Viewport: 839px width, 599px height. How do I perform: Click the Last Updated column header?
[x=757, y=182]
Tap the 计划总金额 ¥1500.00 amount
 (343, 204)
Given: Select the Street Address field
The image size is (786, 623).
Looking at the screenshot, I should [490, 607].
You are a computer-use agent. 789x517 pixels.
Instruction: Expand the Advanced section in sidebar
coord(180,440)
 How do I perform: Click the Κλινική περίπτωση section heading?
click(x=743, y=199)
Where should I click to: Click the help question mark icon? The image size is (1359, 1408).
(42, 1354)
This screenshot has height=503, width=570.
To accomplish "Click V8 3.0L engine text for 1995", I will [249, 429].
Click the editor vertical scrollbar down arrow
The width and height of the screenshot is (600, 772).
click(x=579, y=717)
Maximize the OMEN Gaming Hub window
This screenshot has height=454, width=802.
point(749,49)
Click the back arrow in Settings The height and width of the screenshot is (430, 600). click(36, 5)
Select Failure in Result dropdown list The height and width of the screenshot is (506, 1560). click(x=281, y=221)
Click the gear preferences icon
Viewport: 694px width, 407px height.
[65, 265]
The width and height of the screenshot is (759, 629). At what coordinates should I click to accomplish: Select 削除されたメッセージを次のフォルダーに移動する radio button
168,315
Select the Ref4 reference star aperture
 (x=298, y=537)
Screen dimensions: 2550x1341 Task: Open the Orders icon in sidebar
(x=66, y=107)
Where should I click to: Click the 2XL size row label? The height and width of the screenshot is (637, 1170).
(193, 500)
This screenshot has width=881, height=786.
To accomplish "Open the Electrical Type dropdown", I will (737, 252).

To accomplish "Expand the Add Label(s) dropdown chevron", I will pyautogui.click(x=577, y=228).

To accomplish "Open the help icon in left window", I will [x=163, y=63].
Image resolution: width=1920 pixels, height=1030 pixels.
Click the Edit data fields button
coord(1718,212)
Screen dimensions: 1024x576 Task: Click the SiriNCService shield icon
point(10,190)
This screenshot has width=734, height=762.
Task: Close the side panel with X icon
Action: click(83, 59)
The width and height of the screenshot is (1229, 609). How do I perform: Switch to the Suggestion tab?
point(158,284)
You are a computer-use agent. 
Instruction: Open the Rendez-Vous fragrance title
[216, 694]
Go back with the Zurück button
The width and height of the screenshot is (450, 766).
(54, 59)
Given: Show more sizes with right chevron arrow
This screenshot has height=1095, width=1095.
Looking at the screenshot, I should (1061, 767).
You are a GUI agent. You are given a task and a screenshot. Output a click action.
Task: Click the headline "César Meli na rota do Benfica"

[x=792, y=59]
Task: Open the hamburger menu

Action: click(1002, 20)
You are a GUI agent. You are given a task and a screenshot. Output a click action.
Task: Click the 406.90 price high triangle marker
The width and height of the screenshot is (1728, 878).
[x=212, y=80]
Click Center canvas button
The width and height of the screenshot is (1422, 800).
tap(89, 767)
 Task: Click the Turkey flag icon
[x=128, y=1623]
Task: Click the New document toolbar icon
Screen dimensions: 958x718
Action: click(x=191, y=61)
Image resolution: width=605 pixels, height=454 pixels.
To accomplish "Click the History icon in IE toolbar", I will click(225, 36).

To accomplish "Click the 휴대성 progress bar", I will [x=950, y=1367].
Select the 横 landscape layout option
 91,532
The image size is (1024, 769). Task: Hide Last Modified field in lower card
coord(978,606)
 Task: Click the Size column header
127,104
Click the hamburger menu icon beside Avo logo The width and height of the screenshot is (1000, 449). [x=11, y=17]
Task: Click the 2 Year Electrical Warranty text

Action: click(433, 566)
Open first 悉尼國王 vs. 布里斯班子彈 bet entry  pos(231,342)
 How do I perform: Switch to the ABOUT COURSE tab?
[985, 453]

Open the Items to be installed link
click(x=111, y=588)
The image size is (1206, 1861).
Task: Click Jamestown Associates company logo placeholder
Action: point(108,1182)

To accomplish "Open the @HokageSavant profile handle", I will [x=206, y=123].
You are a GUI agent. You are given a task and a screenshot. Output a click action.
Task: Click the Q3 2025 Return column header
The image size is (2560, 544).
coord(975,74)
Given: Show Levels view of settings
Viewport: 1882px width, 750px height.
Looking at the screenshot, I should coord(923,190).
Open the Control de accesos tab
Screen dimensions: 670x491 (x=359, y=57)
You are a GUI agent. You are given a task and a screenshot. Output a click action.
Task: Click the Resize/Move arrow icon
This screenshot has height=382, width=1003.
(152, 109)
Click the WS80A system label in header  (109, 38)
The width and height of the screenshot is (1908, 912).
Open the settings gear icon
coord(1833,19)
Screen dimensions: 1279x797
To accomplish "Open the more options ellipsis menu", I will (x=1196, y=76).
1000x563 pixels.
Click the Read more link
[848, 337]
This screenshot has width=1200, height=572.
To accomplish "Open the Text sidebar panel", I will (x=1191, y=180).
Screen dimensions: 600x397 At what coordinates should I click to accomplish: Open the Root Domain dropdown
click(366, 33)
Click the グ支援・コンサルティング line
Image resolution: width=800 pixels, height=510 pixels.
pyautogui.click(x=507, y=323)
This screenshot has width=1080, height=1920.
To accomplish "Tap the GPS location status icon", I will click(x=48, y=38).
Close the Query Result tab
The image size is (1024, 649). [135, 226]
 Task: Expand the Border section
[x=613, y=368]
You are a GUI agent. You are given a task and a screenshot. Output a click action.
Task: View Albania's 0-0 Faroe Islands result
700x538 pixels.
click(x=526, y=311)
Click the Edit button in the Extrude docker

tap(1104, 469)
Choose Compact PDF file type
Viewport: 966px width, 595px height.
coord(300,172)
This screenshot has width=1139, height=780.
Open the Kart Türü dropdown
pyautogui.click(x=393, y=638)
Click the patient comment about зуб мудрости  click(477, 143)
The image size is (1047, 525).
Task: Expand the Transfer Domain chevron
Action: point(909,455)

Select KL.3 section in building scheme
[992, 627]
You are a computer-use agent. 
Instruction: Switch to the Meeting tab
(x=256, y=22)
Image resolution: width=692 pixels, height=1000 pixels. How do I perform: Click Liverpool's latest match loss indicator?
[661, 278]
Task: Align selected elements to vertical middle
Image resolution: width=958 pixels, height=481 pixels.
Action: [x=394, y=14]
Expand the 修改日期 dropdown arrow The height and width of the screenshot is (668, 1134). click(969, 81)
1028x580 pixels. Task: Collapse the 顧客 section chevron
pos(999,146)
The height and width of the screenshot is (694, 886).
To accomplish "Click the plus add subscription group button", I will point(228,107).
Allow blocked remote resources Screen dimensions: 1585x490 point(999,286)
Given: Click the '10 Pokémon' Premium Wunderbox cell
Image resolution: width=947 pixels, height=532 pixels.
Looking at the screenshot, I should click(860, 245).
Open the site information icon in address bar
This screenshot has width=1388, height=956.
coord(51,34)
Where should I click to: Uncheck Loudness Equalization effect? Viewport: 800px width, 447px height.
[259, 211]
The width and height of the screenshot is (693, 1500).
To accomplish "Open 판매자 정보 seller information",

TASK INSTRUCTIONS:
Across the records above, return every line that contains the word "vertical".

RESPONSE BOX:
Click the editor vertical scrollbar down arrow
Task: Align selected elements to vertical middle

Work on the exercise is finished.